Seriously, when we stop pegging people as stupid simply because they speak actual real-life English, we'll find that the world contains far more people of intelligence than you ever imagined.

Re:Editor must be from Pittsburgh? (1)

Myopic (18616) | about a year and a half ago | (#43194993)

Fair enough but I personally will never give up on "literally". You can have "get sequenced" and "beg the question" and "whom", but I will cling to "literally" until my dying day.

Re:Editor must be from Pittsburgh? (1)

Zontar The Mindless (9002) | about a year and a half ago | (#43189481)

Maybe he speaks to many live, wrongly educated human beings.

TFTFY. (Including removal of the extraneous comma.)

Re:Editor must be from Pittsburgh? (1)

lgw (121541) | about a year and a half ago | (#43185729)

There are different expectations for informal chatting and for edited prose. It's appropriate to call out an (alleged) editor when his published prose looks like informal chatting.

Re:Editor must be from Pittsburgh? (3, Informative)

tepples (727027) | about a year and a half ago | (#43185497)

"Gets" can also mean "becomes", and "sequenced" here is a past participle (called a passive participle by some grammarians), not a past tense finite verb.

Re:Editor must be from Pittsburgh? (0)

Anonymous Coward | about a year and a half ago | (#43187945)

"Gets" can also mean "becomes", and "sequenced" here is a past participle (called a passive participle by some grammarians), not a past tense finite verb.

I'm responding to this just to say I hate you.

Re:Editor must be from Pittsburgh? (1)

nitehawk214 (222219) | about a year and a half ago | (#43185869)

get/get/Verb: Come to have or hold (something); receive
Experience, suffer, or be afflicted with (something bad)

"gets sequenced?"
wouldn't simply "sequenced" have been better?
"gets" is present-tense, "sequenced" is past tense.

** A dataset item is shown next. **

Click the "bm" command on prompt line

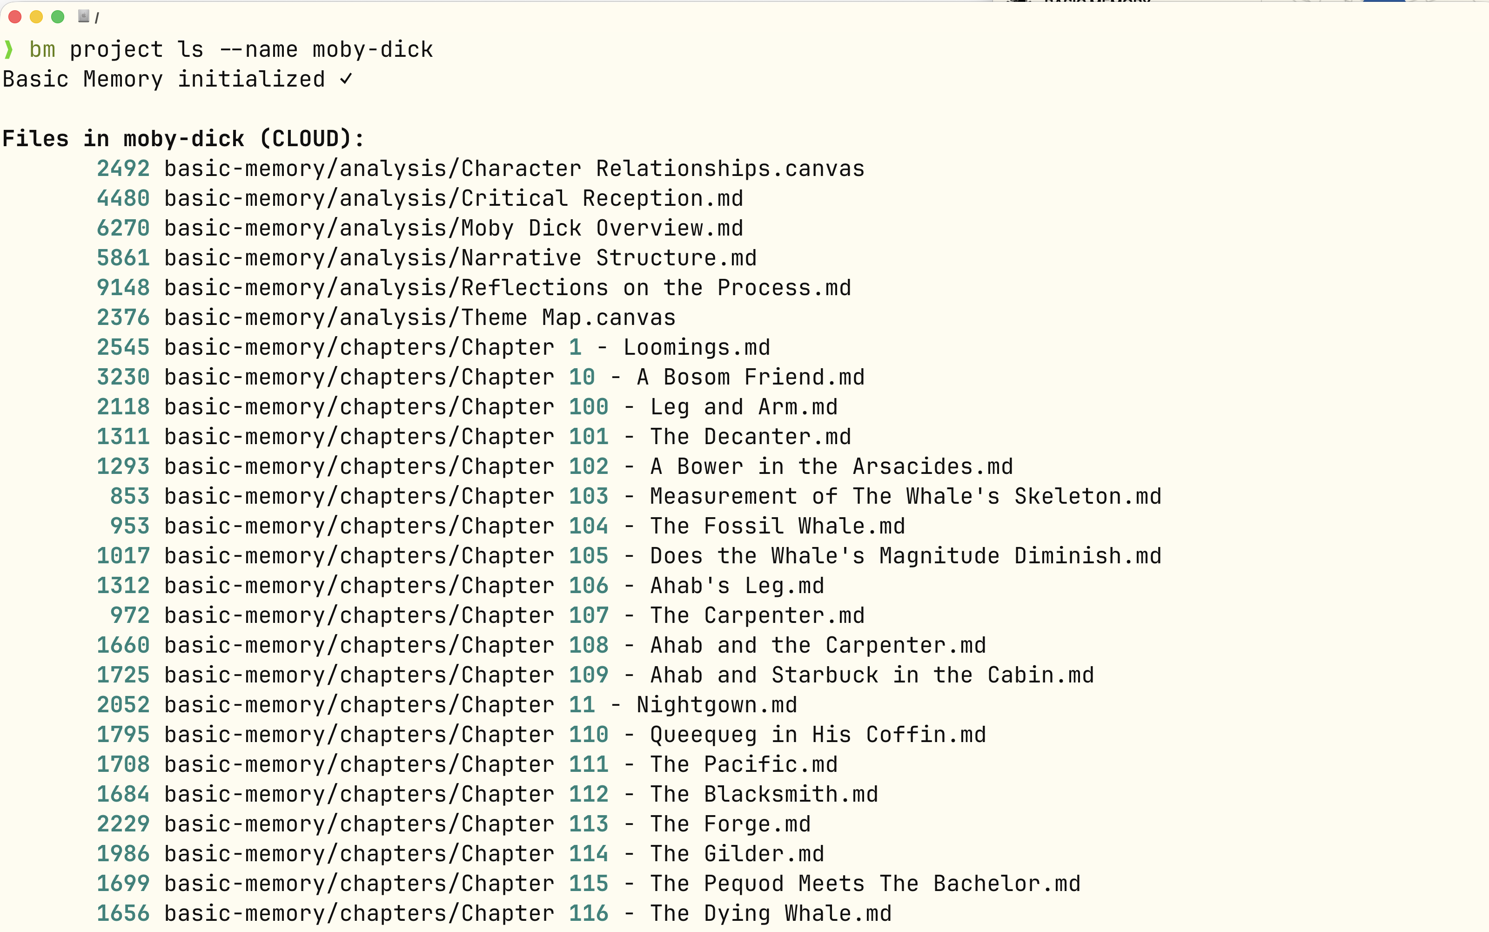[42, 49]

Yinz clothes needs worshed.

Re:Editor must be from Pittsburgh? (0)

Anonymous Coward | about a year and a half ago | (#43186149)

Wrench um out all good n'at. We going dan'tawn tonight!

Re:Editor must be from Pittsburgh? (1)

MightyYar (622222) | about a year and a half ago | (#43186753)

I know someone never gets laid.

Re:Editor must be from Pittsburgh? (1)

Zontar The Mindless (9002) | about a year and a half ago | (#43189415)

I know someone never gets laid.

No wonder. That guy doesn't know jack about grammar.

Re:Editor must be from Pittsburgh? (2)

Zontar The Mindless (9002) | about a year and a half ago | (#43189361)

"sequenced" is past tense.

No. Just No.

Grammar Nazi? Pffffft--you're not even a Grammar Hitler Youth, boyo.

"Sequenced" is a participle, which functions as an adjective, not a verb, and thus has no tense of its own.

In addition, it's a passive participle, which means that the noun described is the recipient of the action, rather than its cause.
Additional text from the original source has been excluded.